A pesar de la polarización política que atraviesa Costa Rica —donde un tercio de la población respaldó la continuidad del gobierno, otro tercio la rechazó y el tercio restante dejó de votar—, los niveles de convivencia democrática siguen siendo relativamente altos.
Así lo determinó la más reciente encuesta del Centro de Investigación y Estudios Políticos de la Universidad de Costa Rica (CIEP-UCR), publicada este mes de mayo.
El centro académico entrevistó a 1.005 personas, entre el 20 y el 29 de abril, para un margen de error de solo 3 puntos porcentuales.
En este artículo, le mostramos los principales resultados del estudio.

¿Incómodos?
Ya sean parejas, familiares, amistades, vecinos, compañeros de trabajo o jefes, entre un 53,2% y un 58,8% de las personas dicen sentirse cómodas compartiendo con personas que apoyan a otro partido político. En contraste, entre un 12,5% y un 14,6% mencionan sentirse incómodos en esos escenarios.
En el medio, queda cerca de una tercera parte de la población que dice no sentirse “ni cómoda ni incómoda”.
Para el CIEP-UCR, los resultados reflejan niveles de convivencia superiores a los observados en contextos más polarizados como Estados Unidos.
“La ciudadanía costarricense muestra niveles elevados de comodidad”, concluyó el informe de resultados, “mostrando una baja distancia política entre las personas con actitudes y comportamientos políticos divergentes”.
Chavismo menos tolerante
Aunque los datos generales son positivos, la encuesta sí detectó diferencias importantes entre grupos políticos.
Las personas afines al oficialismo del expresidente Rodrigo Chaves y de la actual presidenta Laura Fernández muestran una menor disposición a conversar con quienes votaron distinto.
Mientras solo un 19,5% de las personas que votaron a la oposición respondieron sentirse incómodas hablando con alguien que votó diferente, el porcentaje sube hasta un 34,7% —una de cada tres personas— entre quienes respaldaron al gobierno.
Este fenómeno podría estar relacionado, al menos en parte, con una menor tolerancia hacia la crítica política entre las personas afines al oficialismo.

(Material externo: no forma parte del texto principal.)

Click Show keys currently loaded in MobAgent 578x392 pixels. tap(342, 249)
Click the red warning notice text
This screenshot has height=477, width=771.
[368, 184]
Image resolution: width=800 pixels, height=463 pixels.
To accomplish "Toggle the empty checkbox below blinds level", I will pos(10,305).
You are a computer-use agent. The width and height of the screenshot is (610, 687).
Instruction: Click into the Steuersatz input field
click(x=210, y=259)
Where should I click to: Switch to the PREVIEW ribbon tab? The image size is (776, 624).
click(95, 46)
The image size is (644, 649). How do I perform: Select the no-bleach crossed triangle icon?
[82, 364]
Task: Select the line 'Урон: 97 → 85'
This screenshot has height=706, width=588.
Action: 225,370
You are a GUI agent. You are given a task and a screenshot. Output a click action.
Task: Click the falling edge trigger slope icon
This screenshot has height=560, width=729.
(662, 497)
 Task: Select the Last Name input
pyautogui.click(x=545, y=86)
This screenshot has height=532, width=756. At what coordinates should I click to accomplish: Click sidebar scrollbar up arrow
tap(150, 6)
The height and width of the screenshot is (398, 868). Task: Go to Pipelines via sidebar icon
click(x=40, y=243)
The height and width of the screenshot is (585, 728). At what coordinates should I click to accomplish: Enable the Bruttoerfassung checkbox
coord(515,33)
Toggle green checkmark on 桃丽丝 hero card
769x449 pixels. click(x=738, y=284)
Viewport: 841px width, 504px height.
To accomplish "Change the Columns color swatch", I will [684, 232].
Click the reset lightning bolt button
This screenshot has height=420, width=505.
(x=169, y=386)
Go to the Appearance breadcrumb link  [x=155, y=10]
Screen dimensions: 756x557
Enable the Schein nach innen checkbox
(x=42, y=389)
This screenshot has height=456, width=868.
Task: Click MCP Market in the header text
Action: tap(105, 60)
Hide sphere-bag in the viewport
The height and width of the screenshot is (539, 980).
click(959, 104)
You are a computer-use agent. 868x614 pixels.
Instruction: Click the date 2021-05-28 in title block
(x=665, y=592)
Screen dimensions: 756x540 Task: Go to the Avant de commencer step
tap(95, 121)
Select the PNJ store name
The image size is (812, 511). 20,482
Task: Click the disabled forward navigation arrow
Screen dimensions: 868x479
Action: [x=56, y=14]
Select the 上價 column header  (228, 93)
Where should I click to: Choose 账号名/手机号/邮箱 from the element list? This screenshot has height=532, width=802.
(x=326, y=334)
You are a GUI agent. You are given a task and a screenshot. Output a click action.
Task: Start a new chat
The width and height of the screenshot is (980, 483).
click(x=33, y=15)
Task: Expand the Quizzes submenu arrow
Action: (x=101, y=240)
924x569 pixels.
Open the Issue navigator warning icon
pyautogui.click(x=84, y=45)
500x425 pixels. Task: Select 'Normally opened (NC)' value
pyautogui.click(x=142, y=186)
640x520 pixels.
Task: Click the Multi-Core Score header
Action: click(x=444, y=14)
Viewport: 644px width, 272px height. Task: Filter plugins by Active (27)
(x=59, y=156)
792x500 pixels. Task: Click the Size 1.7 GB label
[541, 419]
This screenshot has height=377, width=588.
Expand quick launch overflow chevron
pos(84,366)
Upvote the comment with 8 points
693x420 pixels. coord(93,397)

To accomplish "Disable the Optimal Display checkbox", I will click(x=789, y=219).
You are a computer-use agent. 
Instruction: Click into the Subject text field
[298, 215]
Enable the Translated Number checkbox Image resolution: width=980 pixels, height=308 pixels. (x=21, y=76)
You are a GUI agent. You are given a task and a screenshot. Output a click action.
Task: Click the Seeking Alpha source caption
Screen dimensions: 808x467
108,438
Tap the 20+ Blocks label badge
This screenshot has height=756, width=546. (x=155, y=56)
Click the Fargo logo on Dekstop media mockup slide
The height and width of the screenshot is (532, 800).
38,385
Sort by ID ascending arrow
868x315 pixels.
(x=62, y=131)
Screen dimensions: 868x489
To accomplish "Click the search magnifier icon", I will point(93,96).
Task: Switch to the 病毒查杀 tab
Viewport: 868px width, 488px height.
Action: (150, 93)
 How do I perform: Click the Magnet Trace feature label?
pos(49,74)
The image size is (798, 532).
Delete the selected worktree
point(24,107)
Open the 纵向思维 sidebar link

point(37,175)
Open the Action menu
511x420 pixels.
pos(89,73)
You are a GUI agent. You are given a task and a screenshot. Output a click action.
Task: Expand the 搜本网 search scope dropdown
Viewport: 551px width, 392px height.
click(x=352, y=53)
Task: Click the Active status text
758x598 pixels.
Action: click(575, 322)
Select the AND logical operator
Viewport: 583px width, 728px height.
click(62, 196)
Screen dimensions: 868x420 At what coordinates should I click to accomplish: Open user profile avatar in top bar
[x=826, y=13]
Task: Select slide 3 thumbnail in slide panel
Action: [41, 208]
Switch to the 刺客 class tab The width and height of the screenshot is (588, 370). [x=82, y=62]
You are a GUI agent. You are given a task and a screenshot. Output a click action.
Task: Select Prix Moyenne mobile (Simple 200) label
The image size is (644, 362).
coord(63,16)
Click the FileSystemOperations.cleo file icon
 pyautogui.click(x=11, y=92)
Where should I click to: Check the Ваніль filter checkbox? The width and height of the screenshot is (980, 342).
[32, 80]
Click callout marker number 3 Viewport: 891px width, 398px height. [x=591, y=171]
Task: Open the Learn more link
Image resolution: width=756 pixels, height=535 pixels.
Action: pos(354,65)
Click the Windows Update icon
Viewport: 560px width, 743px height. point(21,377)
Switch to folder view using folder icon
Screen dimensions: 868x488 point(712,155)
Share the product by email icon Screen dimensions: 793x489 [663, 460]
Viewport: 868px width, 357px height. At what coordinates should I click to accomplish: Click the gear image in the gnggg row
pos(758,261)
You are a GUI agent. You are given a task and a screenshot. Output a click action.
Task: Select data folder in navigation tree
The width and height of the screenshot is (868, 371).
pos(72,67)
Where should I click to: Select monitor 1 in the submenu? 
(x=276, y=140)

Hasta un 44,2% de las personas que valoran positivamente la gestión de Chaves consideran que ”no está bien que critiquen la gestión del mandatario porque le hace daño al país".
Entre los opositores, la cifra cae a un 14,4%; mientras que el promedio general es de un 35,2% en todo el país.
Además, aunque un 63,6% de las personas que valoran positivamente al gobierno de Chaves considera que es positivo para el país criticar a cualquier presidente, el número cae considerablemente (casi 8 puntos porcentuales) cuando se dirige específicamente al exmandatario y actual ministro de la Presidencia y Hacienda.
“Es decir, quienes aprueban su gestión muestran menor disposición a tolerar las críticas dirigidas hacia él”, redactaron los investigadores en el informe de resultados; quienes lo plantearon como un claro “sesgo de lealtad en la percepción de la crítica política”.
La gran advertencia
Los datos relacionados con el chavismo no son del todo sorpresivos. El propio Chaves ha impulsado un contexto de confrontación política con la oposición y las instituciones de control, en busca de posicionarse como la única alternativa a la política tradicional costarricense.
Dicha estrategia, coinciden múltiples investigadores, ha sido exitosa a la hora de conceder popularidad al expresidente y a su movimiento político.
El discurso confrontativo se convirtió en una de las principales marcas políticas del chavismo durante sus años en el poder. Las críticas y los ataques contra partidos tradicionales, medios de comunicación, universidades públicas, diputados, jueces y órganos de control fueron constantes y ayudaron a construir una narrativa de enfrentamiento entre el oficialismo y el sistema.
A pesar de ese contexto, los datos sugieren que la polarización todavía no rompe del todo la convivencia cotidiana entre los costarricenses. La mayoría sigue dispuesta a convivir con personas que piensan distinto, incluso en espacios íntimos.
No obstante, la encuesta también deja una advertencia clara: la tolerancia democrática parece disminuir cuando la discusión gira en torno a líderes fuertes y con identidades emocionalmente bien definidas como el caso de Rodrigo Chaves, quien seguirá ocupando un lugar central dentro del gobierno de Laura Fernández.